## Work to be completed
The answer must be every line from the listing that holds the string "icon".
******************************
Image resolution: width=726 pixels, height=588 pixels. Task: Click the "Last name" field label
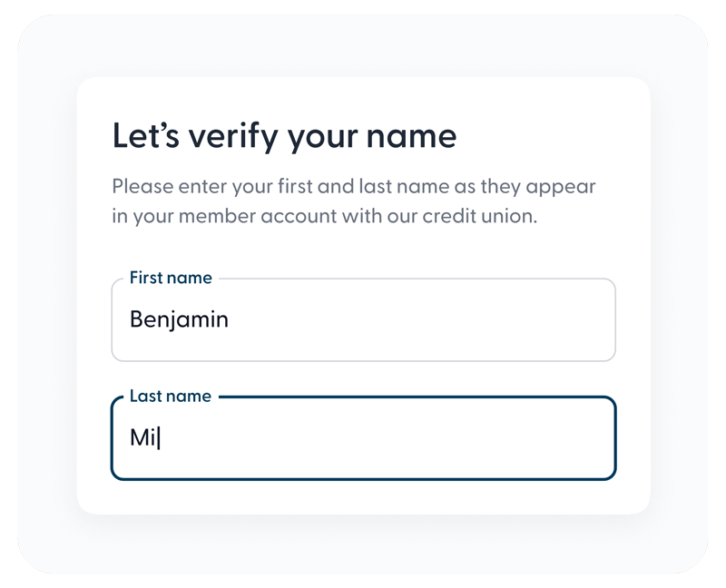coord(171,396)
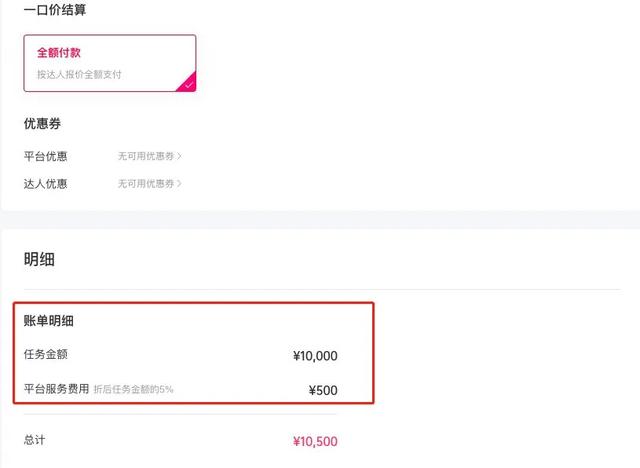The width and height of the screenshot is (640, 468).
Task: Click the ¥10,000 task amount
Action: (x=315, y=356)
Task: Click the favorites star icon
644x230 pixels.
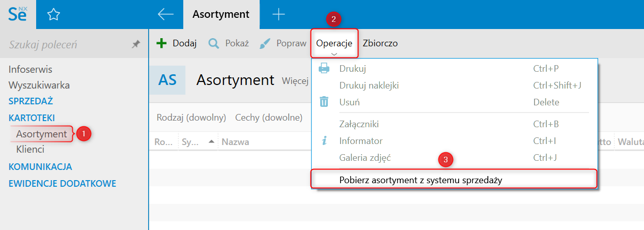Action: [x=53, y=15]
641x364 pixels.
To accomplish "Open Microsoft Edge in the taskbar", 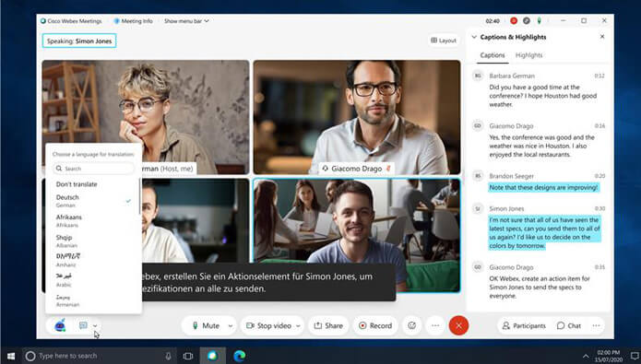I will click(240, 356).
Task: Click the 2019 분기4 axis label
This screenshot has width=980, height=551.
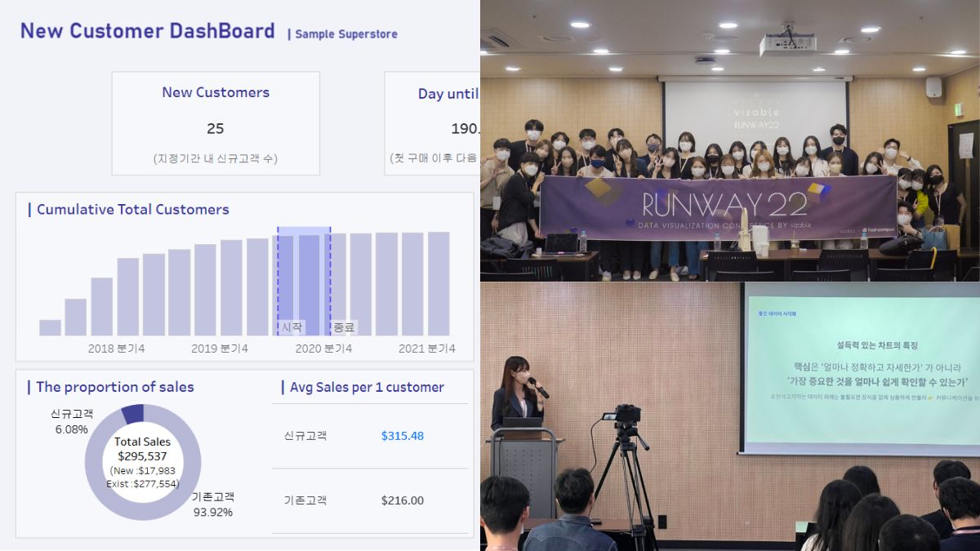Action: (x=220, y=349)
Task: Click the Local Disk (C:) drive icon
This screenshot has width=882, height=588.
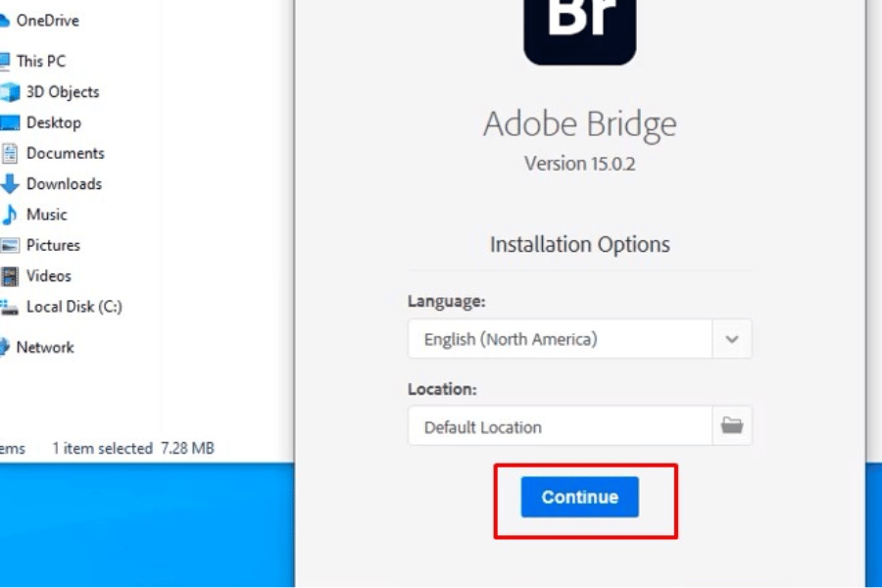Action: coord(10,308)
******************************
## Result
Task: Click the favorites star icon
Task: Click the Local Disk (C:) drive icon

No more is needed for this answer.